In silico and in vivo toxicity assessment of cysteamine-modified nanoparticles: implications for pharmacotherapy application.

Background: Given the increasing therapeutic potential of cysteamine (CYST) at appropriate doses and expert concerns regarding the toxicity of nanoparticles, this study aimed to assess the toxicity profile of both CYST and silver nanoparticles conjugated with cysteamine (CYST-AgNPs).

Methods: For the acute study, a 300 mg/kg starting dose of CYST (i.p administration) produced a toxic response in some mice (n = 3/group), and a 300 mg/kg beginning dose of CYST-AgNPs produced delayed mild toxicity. Lower doses of CYST and CYST-AgNPs (50, 100, and 200 mg/kg; n = 3/group) were administered (i.p) for further acute toxicological evaluation. The sub-acute toxicity test was conducted for 21 days, and female mice (n = 5/group) were divided into control, CYST (25 and 50 mg/kg), and CYST-AgNPs (25 and 50 mg/kg). AgNPs and CYST-AgNPs were characterized with FTIR spectroscopy, UV spectrophotometer, HR-TEM, and SEM-EDX. Blood samples were collected via cardiac puncture and processed according to the standard hematological analysis protocols.

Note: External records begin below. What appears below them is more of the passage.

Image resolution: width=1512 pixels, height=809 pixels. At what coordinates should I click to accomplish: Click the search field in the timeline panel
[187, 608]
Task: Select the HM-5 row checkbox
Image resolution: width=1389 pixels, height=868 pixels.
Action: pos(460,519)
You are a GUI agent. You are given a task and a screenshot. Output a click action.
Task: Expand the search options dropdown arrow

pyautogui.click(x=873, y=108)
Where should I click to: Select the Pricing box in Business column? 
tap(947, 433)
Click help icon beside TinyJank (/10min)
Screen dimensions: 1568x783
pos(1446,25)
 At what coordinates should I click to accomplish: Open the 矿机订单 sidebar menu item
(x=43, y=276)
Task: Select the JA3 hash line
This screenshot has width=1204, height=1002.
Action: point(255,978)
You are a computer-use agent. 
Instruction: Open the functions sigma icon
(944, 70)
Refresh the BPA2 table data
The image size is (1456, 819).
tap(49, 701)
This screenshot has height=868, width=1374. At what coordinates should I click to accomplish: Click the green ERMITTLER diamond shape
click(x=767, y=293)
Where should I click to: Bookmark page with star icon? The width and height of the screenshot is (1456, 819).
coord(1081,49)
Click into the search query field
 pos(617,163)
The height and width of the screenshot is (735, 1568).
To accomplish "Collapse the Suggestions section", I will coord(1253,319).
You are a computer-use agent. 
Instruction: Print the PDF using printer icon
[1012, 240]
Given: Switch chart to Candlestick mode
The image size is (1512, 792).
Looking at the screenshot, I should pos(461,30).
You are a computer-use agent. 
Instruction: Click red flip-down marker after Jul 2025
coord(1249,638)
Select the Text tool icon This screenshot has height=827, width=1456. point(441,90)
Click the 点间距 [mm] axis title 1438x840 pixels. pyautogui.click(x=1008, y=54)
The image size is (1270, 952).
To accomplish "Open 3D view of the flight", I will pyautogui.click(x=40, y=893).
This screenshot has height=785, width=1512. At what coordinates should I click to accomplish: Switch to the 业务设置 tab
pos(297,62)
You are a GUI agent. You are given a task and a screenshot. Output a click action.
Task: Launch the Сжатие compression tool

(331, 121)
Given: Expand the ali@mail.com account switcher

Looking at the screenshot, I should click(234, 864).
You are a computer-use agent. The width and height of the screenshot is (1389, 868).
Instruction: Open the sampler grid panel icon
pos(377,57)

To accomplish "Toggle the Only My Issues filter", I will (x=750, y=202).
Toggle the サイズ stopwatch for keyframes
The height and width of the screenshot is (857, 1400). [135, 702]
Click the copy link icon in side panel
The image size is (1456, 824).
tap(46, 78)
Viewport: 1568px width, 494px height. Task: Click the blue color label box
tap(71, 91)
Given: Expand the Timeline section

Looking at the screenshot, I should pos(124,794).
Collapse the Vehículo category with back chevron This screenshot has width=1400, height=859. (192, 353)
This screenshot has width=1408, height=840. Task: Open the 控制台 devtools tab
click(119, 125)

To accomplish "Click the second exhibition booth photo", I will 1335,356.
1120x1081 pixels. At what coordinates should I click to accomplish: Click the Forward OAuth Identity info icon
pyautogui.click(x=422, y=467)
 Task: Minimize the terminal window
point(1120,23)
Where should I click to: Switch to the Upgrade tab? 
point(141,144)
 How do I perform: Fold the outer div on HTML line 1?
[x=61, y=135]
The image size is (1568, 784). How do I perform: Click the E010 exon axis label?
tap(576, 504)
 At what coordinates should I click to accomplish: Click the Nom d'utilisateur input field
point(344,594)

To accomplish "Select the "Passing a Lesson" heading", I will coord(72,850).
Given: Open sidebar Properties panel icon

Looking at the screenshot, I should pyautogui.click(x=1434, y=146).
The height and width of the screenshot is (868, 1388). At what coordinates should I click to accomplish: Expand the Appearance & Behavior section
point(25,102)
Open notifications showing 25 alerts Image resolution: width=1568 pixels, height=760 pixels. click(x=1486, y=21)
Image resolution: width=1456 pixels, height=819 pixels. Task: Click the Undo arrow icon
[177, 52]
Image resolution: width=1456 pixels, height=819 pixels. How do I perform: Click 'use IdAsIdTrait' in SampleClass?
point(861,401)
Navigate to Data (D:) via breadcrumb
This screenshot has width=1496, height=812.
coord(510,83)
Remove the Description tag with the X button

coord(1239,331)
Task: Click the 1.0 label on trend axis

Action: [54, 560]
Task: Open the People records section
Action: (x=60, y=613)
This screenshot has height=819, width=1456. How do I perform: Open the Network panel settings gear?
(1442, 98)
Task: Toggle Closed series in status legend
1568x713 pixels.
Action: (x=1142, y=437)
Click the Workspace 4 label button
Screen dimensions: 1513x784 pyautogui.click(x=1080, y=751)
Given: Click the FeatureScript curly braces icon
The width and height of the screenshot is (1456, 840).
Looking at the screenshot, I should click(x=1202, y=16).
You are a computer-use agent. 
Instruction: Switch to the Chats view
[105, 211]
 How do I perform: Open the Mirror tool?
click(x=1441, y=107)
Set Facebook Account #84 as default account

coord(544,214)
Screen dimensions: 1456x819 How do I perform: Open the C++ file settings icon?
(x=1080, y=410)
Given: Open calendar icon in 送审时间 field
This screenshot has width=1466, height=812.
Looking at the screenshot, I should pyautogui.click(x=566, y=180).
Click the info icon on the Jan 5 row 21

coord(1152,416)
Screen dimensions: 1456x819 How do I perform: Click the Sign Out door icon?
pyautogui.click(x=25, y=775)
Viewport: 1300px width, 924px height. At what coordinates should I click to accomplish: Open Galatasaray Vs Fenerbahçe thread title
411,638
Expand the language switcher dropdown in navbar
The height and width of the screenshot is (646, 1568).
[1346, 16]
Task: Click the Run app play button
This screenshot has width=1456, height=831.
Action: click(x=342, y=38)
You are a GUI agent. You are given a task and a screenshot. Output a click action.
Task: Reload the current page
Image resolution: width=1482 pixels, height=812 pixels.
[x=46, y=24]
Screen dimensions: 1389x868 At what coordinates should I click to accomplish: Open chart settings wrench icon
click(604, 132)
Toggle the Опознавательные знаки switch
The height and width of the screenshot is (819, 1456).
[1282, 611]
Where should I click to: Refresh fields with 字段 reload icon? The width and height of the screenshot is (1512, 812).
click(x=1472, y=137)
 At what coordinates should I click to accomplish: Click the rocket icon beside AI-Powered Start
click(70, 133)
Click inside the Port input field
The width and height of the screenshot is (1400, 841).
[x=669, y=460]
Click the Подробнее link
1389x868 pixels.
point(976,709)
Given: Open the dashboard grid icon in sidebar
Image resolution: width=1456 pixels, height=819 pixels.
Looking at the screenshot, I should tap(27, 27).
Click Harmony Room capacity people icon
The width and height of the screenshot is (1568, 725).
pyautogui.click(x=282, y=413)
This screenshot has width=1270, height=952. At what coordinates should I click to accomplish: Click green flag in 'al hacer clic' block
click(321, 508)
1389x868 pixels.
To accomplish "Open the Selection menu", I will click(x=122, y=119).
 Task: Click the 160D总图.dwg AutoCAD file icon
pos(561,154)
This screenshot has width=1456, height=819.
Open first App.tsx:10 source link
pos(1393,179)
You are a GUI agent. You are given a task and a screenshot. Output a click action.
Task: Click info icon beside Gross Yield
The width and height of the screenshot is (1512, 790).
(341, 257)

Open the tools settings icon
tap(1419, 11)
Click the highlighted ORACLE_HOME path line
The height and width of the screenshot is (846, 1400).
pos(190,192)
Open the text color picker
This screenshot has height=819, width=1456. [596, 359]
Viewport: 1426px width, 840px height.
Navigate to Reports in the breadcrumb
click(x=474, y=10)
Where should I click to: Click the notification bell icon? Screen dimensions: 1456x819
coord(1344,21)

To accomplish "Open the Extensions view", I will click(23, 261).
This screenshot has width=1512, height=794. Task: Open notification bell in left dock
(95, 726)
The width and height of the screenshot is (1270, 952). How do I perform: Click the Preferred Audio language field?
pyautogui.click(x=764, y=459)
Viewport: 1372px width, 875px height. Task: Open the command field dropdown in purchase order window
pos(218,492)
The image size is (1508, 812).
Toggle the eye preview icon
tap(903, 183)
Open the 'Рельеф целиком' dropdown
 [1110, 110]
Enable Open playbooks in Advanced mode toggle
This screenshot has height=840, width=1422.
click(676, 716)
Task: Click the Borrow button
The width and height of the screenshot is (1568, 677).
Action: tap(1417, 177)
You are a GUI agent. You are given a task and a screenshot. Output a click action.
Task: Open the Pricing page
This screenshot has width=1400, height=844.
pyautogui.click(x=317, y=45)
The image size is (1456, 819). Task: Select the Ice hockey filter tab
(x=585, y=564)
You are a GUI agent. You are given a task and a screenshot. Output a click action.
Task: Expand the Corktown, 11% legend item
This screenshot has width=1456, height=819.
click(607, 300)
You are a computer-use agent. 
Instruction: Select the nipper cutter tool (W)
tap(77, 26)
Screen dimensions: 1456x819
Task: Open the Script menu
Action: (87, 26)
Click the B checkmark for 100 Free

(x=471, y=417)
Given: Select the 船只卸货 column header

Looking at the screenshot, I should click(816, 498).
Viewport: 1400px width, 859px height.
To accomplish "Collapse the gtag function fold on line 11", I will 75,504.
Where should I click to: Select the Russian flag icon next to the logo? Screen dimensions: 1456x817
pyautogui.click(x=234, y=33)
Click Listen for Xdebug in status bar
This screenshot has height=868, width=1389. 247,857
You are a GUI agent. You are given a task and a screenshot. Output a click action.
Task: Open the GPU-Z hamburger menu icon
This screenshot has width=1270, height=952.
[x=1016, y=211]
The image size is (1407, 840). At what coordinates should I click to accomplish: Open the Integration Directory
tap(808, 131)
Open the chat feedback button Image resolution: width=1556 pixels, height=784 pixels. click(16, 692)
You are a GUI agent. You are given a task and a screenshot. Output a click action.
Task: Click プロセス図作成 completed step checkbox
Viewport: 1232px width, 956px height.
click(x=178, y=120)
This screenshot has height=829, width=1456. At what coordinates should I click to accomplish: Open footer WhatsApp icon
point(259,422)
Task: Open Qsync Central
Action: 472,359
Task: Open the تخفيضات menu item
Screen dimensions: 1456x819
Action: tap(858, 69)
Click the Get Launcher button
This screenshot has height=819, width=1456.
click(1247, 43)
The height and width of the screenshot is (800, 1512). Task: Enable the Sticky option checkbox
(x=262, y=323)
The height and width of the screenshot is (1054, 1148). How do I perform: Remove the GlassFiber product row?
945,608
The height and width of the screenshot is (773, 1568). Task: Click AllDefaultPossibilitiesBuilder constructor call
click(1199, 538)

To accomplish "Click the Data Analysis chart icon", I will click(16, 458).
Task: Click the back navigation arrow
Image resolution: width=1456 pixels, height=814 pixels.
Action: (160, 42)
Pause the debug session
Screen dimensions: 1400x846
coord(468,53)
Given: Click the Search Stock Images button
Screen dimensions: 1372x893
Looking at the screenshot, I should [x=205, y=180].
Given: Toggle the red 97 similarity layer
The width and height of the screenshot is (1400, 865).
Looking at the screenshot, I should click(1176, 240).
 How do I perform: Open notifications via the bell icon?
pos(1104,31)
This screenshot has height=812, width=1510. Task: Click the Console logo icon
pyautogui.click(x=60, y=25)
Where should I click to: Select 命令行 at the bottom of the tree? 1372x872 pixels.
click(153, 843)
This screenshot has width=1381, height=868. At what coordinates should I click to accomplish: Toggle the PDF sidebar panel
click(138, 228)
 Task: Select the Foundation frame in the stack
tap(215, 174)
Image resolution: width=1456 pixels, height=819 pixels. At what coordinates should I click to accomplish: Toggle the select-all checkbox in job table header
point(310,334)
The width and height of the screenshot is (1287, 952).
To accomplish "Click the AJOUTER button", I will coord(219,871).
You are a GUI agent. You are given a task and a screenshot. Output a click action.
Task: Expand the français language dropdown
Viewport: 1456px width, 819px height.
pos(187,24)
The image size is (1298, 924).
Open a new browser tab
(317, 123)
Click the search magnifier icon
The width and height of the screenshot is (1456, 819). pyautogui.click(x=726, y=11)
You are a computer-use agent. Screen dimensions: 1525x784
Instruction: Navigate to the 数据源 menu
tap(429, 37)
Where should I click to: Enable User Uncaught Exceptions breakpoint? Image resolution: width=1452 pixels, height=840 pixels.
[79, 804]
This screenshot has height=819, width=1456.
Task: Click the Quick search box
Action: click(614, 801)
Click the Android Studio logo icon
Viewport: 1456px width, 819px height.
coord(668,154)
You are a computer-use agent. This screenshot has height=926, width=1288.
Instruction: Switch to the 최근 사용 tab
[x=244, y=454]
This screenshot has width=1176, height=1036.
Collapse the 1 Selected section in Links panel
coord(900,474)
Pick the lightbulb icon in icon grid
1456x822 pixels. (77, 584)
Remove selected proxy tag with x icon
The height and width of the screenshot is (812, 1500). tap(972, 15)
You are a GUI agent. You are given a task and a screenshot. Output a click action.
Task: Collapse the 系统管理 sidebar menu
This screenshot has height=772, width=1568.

Results: The UV-vis absorbance wavelength range of 400-800 nm was observed. HR-TEM showed mostly spherical nanoparticles ranging from 30 to 90 nm. FTIR showed a functional group of O-H, C = C stretching vibration for AgNPs and O-H, S-H, N-H, C = C stretching vibration for CYST-AgNPs. EDX spectroscopy showed silver, carbon, oxygen, sodium, and chloride elements for AgNPs and CYST-AgNPs. The CYST decreased the WBC, RBC, and platelet counts significantly (p < 0.05), while CYST-AgNPs (25 and 50 mg/kg) reduced only the RBC counts (p < 0.05).

Conclusion: This investigation presents the in vivo safety analysis and pharmacological potential of cysteamine-modified silver nanoparticles (CYST-AgNPs), suggesting enhanced therapeutic activity.